Overlapping Speech Transcription Could Help Contend with ATE Complexity

By Keith Schaub, Vice President of Business Development for US Applied Research & Technology, Advantest America Inc.

Introduction

Increasingly complex chipsets are driving corresponding increases in semiconductor test system hardware and software. Artificial intelligence offers innovative, ingenious opportunities to mitigate the challenges that test engineers and test-system operators face and to improve security and traceability. Advantest, which fields thousands of test systems worldwide that test billions of devices per year, is studying several ways in which AI can help.

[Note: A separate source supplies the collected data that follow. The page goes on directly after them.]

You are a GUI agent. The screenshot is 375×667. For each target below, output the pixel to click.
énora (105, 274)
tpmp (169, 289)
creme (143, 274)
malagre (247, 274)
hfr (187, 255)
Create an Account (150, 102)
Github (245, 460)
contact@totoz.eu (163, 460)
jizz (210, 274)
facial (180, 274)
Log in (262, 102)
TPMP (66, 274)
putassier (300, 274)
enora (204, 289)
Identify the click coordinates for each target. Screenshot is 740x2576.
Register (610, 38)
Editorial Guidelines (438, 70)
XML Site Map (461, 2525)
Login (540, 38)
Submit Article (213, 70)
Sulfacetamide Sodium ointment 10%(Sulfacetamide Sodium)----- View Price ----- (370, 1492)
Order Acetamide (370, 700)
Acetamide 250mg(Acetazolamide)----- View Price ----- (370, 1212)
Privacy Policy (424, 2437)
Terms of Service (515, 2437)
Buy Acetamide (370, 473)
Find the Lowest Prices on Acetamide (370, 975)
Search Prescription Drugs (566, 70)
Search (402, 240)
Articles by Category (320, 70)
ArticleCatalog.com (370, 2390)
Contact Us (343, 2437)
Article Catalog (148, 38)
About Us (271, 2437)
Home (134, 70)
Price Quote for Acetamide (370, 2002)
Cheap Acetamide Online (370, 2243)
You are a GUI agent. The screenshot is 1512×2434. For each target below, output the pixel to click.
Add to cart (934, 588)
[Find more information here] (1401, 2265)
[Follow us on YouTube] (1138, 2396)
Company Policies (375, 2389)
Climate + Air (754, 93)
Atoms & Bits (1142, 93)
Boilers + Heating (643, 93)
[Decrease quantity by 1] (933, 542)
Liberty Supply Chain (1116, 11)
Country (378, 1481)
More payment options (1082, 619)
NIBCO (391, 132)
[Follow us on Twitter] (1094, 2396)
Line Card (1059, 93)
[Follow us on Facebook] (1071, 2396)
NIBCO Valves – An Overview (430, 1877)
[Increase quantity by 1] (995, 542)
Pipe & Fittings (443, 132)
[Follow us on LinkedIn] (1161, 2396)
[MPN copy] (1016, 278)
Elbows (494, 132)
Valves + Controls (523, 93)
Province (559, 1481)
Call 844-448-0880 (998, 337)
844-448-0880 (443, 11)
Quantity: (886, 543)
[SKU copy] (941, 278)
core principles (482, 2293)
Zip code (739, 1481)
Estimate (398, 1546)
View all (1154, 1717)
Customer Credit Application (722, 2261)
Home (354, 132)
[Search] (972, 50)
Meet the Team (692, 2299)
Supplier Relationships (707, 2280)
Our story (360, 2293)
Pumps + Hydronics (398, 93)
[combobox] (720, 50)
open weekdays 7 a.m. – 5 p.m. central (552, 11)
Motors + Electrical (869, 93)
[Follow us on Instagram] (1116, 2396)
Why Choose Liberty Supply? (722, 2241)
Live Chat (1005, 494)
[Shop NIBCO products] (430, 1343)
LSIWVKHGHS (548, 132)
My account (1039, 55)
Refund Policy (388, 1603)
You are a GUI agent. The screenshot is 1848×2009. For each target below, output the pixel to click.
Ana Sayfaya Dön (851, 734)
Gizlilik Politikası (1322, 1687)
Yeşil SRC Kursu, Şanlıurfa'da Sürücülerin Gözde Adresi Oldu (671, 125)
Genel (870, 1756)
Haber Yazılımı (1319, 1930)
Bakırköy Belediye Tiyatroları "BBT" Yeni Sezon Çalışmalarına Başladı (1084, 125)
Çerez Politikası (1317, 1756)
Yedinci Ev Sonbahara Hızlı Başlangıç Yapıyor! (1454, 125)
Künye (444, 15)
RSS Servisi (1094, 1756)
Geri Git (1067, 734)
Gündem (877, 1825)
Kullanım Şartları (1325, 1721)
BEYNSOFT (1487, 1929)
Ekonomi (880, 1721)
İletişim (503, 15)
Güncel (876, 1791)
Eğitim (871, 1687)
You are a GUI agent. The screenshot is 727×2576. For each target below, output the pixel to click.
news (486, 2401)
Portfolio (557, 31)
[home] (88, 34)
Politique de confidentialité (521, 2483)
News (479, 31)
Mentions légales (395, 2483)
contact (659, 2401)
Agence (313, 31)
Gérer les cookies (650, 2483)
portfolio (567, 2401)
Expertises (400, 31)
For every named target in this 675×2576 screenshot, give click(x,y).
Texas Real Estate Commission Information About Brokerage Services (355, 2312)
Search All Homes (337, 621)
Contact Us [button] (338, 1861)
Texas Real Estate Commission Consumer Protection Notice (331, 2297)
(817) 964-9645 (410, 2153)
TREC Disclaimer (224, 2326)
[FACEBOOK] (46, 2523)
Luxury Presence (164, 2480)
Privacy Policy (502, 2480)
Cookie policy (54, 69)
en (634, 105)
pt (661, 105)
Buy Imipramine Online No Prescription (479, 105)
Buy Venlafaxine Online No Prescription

Initial work has involved facial recognition and overlapping speech transcription (the latter being the focus of this article), both of which can reduce the need for a mouse and keyboard interface. With a mouse and keyboard, operators can leave themselves logged in when other operators take over, creating security vulnerabilities and making it difficult, for example, to trace which operator was on duty during a subsequently detected yield-limiting event. A voice-recognition system could facilitate identifying which operators gave which commands.

Industrial cocktail-party problem

Implementing a voice-recognition system in a test lab or production floor presents its own challenges, with air-cooled systems’ fans whirring and multiple teams of engineers and operators conversing—creating an industrial version of the cocktail-party problem.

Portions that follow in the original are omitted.